[Text for analysis — start]

New psychology chair studied primates to learn more about humans
October 02, 2008
The new chair of Lander University's Psychology Department knows a lot about human development and much of her knowledge came from observing the behavior of monkeys.
Dr. Marie Nix specializes in developmental psychology, the study of how humans develop over the course of their lifetime. She received an anthropology degree with a focus on primate behavior from the University of North Carolina-Chapel Hill. She has a master's degree and doctorate from the University of Georgia where her studies focused on mother-child attachment.
After receiving her undergraduate degree, Nix worked for three years as manager of the Yemassee Primate Center in Hampton County. "My job was making monkeys happy, providing a stable and positive environment," she said. She was also responsible for teaching monkeys parenting and other behavioral skills.
Her work with primates taught her much about human development. For example she said, "In the first two years of their lives, human babies and chimpanzees share almost identical developmental traits." She explained that chimps are part of the great ape family and genetically very close to humans.

[Text for analysis — finish]

◆ Questions to answer ◆
[A] Revise the article about Lander University's new psychology chair, starting at "Her work with" and ending at "close to humans.", so that "human development" reads "human growth".
[B] According to the article about Lander University's new psychology chair, how could working with primates teach Marie Nix about human development? Answer in one to three sentences.
[C] In the article about Lander University's new psychology chair, what job did Nix hold for three years after her undergraduate degree?
Rely only on the article for your answers.

[Material shown — start]

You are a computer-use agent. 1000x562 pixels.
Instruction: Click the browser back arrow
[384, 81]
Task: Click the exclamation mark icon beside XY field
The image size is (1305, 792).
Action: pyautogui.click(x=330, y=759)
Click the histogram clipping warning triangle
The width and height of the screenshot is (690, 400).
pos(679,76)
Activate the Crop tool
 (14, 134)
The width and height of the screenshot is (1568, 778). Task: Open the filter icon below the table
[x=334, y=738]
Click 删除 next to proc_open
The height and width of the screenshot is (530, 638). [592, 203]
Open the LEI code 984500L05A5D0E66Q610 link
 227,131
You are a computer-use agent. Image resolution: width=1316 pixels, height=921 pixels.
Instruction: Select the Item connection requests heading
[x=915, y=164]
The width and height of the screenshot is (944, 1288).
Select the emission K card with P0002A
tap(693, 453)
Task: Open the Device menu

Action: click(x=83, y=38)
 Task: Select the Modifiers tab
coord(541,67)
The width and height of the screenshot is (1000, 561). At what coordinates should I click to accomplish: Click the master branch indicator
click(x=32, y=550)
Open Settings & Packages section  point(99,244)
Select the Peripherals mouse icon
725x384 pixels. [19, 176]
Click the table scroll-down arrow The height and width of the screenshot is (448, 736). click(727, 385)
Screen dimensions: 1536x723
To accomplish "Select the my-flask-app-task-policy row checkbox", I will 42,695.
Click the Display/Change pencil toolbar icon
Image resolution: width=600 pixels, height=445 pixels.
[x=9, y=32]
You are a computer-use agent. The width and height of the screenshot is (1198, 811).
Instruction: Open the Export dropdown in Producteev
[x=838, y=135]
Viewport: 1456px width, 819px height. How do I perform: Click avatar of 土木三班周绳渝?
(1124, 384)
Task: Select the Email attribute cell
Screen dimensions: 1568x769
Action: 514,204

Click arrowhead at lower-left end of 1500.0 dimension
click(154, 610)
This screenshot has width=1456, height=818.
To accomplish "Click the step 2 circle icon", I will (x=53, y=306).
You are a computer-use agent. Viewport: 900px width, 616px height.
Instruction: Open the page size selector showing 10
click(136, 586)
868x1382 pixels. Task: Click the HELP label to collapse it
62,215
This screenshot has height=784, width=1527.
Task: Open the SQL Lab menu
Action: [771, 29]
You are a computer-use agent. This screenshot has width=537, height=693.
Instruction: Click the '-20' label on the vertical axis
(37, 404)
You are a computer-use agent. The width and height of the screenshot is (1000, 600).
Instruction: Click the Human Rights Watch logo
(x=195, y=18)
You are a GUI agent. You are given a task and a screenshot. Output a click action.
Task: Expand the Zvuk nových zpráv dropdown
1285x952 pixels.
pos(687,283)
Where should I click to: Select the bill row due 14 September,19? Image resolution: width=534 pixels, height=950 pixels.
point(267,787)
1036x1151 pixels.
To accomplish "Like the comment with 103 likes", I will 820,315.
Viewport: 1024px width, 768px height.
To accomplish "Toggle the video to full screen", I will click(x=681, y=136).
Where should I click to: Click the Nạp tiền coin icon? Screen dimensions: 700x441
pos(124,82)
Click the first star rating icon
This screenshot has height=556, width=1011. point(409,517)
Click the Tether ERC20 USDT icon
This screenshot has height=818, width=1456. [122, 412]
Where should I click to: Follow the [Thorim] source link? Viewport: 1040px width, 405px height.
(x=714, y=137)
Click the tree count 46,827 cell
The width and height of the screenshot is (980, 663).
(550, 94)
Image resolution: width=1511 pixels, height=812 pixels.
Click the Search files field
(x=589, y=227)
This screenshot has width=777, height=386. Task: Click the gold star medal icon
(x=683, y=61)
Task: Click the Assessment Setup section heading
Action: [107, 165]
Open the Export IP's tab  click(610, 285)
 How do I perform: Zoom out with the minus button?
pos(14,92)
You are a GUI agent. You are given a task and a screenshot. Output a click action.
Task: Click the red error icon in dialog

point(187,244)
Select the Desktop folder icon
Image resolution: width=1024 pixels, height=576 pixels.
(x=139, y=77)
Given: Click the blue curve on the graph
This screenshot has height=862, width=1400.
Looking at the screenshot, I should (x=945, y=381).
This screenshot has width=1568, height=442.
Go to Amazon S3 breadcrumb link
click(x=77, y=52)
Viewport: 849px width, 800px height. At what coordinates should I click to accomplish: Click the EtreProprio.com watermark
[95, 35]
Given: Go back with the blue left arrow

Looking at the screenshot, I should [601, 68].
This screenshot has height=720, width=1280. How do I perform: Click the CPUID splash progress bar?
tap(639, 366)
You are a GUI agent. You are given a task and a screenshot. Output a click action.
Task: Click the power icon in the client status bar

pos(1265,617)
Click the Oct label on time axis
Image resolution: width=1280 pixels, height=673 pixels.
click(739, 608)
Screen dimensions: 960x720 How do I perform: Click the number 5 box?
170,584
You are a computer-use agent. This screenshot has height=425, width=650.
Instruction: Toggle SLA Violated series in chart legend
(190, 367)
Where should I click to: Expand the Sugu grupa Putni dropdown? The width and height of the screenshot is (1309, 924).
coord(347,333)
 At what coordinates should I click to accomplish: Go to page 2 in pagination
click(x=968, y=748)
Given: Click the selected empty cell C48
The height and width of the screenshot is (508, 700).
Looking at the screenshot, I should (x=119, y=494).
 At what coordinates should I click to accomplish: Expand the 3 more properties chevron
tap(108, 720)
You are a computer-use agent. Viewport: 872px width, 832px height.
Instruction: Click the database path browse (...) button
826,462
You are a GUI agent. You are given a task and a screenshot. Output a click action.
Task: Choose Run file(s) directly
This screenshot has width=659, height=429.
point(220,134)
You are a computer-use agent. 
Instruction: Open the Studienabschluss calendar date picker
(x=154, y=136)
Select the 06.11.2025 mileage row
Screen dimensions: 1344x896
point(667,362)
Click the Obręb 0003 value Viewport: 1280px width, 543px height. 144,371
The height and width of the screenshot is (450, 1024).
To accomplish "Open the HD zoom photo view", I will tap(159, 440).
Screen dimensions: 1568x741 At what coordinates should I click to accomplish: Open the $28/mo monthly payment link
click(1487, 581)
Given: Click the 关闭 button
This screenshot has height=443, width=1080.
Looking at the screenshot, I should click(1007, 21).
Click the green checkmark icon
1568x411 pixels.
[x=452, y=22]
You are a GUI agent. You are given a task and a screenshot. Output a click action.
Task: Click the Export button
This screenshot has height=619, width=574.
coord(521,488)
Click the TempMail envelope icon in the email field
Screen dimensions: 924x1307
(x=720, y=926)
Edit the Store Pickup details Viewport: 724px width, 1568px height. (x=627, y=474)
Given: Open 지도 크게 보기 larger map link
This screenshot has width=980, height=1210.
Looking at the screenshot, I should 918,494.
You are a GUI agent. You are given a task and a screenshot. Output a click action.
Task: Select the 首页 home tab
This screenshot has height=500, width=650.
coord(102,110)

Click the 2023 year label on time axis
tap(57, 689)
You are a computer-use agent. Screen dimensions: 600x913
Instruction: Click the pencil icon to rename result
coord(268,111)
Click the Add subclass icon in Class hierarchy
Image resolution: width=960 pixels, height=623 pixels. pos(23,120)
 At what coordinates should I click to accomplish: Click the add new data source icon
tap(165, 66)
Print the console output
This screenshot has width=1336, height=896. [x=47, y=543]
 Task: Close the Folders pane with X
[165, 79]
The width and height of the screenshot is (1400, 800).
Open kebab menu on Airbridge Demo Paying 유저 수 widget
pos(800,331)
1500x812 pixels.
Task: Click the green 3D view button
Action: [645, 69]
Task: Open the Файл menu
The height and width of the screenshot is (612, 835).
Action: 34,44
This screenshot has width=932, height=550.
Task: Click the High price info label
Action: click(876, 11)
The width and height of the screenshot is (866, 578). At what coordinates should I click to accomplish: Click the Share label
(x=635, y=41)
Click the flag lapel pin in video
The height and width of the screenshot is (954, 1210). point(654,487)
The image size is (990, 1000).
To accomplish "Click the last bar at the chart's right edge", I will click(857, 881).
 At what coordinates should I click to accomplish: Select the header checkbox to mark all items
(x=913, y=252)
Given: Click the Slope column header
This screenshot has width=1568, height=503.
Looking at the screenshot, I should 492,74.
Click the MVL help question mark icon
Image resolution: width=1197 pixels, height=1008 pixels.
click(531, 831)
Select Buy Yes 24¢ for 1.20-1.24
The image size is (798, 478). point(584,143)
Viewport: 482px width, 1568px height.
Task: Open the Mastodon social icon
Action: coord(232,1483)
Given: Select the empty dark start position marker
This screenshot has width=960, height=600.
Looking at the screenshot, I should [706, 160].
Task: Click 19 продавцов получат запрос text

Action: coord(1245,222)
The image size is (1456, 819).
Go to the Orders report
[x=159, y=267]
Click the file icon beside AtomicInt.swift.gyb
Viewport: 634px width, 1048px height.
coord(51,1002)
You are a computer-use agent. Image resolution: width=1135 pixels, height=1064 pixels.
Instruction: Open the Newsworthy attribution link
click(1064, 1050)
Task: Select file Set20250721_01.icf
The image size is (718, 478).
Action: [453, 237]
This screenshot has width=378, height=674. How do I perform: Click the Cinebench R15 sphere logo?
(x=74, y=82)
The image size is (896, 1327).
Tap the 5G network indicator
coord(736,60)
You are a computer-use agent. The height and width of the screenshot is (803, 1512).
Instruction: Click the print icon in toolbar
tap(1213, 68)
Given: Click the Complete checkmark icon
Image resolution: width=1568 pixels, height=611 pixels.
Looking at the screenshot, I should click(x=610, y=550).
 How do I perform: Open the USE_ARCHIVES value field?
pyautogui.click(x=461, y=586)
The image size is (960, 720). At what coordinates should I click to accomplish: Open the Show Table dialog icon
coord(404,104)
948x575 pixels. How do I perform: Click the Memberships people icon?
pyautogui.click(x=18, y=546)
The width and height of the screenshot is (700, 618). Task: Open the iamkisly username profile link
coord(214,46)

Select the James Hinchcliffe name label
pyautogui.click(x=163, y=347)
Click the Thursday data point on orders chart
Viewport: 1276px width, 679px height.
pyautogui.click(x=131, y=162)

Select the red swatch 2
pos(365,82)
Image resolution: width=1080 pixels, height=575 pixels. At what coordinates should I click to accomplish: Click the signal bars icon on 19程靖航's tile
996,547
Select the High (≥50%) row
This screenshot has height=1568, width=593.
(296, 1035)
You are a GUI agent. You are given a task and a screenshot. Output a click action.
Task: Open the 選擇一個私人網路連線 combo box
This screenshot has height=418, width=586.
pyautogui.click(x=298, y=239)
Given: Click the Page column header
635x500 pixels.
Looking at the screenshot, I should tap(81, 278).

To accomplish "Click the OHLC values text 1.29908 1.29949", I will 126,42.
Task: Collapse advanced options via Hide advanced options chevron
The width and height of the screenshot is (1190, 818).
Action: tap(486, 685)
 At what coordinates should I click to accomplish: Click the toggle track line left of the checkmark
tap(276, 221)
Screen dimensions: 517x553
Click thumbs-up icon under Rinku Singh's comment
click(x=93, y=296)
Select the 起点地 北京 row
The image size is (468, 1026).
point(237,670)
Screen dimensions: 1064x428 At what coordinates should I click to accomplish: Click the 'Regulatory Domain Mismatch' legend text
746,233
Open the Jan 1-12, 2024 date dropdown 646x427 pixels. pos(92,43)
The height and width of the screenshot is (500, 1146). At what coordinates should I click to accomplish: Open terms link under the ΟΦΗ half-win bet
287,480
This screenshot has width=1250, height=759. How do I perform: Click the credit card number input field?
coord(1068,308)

[Material shown — finish]

◆ Replies ◆
[A]
Her work with primates taught her much about human growth. For example she said, "In the first two years of their lives, human babies and chimpanzees share almost identical developmental traits." She explained that chimps are part of the great ape family and genetically very close to humans.

[B] In their first two years, human babies and chimpanzees share almost identical developmental traits. Chimps belong to the great ape family and are genetically very close to humans.

[C] She was manager of the Yemassee Primate Center in Hampton County.